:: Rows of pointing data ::
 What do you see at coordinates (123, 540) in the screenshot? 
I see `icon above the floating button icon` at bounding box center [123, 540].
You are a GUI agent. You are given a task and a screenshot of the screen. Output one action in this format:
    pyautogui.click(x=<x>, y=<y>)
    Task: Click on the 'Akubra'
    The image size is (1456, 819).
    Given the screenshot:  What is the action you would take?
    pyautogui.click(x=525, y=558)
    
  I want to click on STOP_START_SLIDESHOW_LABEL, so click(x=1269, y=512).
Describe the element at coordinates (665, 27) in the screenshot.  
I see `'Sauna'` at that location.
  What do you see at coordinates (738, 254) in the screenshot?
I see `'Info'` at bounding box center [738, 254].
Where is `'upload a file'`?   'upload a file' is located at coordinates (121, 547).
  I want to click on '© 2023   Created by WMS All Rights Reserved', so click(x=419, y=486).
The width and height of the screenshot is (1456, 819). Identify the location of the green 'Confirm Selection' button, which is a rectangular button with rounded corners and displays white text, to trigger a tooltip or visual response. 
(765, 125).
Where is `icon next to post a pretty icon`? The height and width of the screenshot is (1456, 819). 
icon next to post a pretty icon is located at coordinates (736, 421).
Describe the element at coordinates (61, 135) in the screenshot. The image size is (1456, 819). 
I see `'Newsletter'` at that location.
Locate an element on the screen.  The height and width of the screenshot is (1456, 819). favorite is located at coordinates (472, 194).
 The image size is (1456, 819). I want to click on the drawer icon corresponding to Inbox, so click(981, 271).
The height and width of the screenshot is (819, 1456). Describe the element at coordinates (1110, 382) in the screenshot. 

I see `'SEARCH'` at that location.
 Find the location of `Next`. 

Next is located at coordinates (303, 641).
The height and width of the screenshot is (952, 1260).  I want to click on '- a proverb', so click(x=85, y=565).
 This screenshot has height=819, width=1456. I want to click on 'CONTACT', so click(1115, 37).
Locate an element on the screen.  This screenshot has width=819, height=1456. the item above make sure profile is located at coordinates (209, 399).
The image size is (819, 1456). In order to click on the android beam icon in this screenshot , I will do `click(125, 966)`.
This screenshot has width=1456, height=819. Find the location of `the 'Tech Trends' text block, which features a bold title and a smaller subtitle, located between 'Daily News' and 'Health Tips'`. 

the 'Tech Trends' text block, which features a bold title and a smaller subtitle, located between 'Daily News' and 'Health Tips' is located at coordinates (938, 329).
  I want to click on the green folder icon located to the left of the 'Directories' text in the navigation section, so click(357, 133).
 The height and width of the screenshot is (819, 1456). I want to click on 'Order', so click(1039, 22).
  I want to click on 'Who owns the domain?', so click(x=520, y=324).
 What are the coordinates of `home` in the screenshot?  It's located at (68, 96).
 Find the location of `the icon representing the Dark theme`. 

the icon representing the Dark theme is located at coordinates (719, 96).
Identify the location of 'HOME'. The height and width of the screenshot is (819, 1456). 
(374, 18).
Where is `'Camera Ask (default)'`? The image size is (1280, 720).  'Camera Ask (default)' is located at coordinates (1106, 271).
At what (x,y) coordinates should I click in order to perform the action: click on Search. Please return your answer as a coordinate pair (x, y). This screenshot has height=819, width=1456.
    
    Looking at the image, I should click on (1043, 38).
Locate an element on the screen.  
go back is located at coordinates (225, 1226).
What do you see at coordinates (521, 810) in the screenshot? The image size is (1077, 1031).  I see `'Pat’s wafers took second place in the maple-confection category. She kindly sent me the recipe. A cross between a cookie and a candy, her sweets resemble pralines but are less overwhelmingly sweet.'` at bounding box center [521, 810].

:: Brief ::
Rewrite the entries above as a numbered list, from the very beginning through the line containing "center [123, 540].", skipping any blank lines.

:: Written solution ::
1.  What do you see at coordinates (123, 540) in the screenshot? 
2. I see `icon above the floating button icon` at bounding box center [123, 540].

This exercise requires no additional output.